Added:
- New release: **v0.23.0 Pre-release** (12 Jun 2025) with 408 commits from 200 contributors (63 new).
- **Highlights**:
  - **DeepSeek-V4**: Further optimised across backends – decoupled sparse MLA metadata, TRTLLM-gen attention kernel, EPLB for Mega-MoE, selective prefix-cache retention, index-share for DSA MTP, XPU decode path, and more.
  - **Model Runner V2 (MRv2)**: Now default for Llama and Mistral dense models. Gained FlashInfer sampler, breakable CUDA graphs, pipeline-parallel bubble elimination, kernel block-size support for hybrid models, and Gemma 4 MTP.
  - **Rust frontend (experimental)**: Added streaming generate, dynamic LoRA endpoints, `/version` and `/server_info` endpoints, server-router extension, request-ID headers, and new tool parsers.
  - **Gemma 4**: Encoder-free Unified support and MTP added; numerous accuracy and startup fixes.
  - **Transformers v5 compatibility**: vLLM now targets Transformers v5 (v4 deprecated), with vendored MiniCPM-V/O processors and compatibility fixes.
  - **Multi-tier KV cache offloading**: Object-store secondary tier, HMA default for capable connectors, per-request offloading policy.

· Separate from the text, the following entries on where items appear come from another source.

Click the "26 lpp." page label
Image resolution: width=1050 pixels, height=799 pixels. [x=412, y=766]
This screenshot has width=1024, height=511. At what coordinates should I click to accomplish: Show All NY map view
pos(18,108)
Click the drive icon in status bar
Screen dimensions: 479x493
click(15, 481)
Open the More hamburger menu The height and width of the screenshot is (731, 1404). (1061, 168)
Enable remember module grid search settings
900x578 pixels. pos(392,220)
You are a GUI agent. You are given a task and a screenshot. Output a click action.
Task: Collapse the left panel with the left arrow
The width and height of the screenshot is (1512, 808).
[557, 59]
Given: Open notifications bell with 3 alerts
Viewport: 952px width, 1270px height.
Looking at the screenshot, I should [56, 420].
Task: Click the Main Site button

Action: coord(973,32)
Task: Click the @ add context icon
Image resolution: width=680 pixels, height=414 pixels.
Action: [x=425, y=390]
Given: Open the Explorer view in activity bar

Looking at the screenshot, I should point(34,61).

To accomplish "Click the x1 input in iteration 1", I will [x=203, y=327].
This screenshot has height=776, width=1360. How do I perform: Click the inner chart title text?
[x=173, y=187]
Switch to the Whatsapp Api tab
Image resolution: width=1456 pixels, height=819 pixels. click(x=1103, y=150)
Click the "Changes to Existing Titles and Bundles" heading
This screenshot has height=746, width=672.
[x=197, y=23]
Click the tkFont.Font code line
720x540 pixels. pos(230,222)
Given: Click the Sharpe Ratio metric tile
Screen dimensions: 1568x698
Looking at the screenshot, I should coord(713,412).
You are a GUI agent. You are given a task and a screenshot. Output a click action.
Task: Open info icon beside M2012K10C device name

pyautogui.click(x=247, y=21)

  - **Unified parser**: Reasoning and tool-call parsing unified behind a single `Parser.parse()` interface.
- **Model Support**: New models – MiMo-V2.5, Step-3.7-Flash, Cosmos3 Reasoner, Gemma 4 Unified encoder-free, JetBrains Mellum v2, Granite Speech Plus, Cohere Mini Code. Plus extensive fixes and enhancements for Qwen3-VL, GLM, Bailing-MoE, MiniCPM, and others.
- **Engine Core**: MRv2 defaults, FlashInfer sampler, breakable CUDA graphs, pipeline-parallel bubble elimination, speculative decoding improvements (DFlash, lookahead caching), attention/hybrid Mamba refactors, pluggable KVCacheSpec, garbage collector freeze, sparse NCCL weight transfer.
- **Large Scale Serving & Distributed**: KV cache offloading enhancements, PP-aware handshake, multiple connector fixes (Nixl, Mooncake, LMCache), async EPLB default, DP placement groups, SSL for DP supervisor.
- **Hardware & Performance**: FP8 FlashInfer attention for ViT, Triton MoE backend on Hopper default, CUTLASS FP8 scaled-mm padding bypass, MoE-permute pre-allocation, TurboQuant. ROCm 7.2.3, AITER v0.1.13.post1, native W4A16 kernels for RDNA3, attention-sink support. Intel XPU updates. CPU zentorch W8A8/W4A16, TPU upgrades. Continued libtorch stable ABI migration.
- **Quantization**: ModelOpt LM-head quantization and MXFP8 non-gated MoE; compressed-tensors WNA8O8Int linears.

Removed:
- **v0.18.0** release (20 Mar 2025) was removed from the releases list.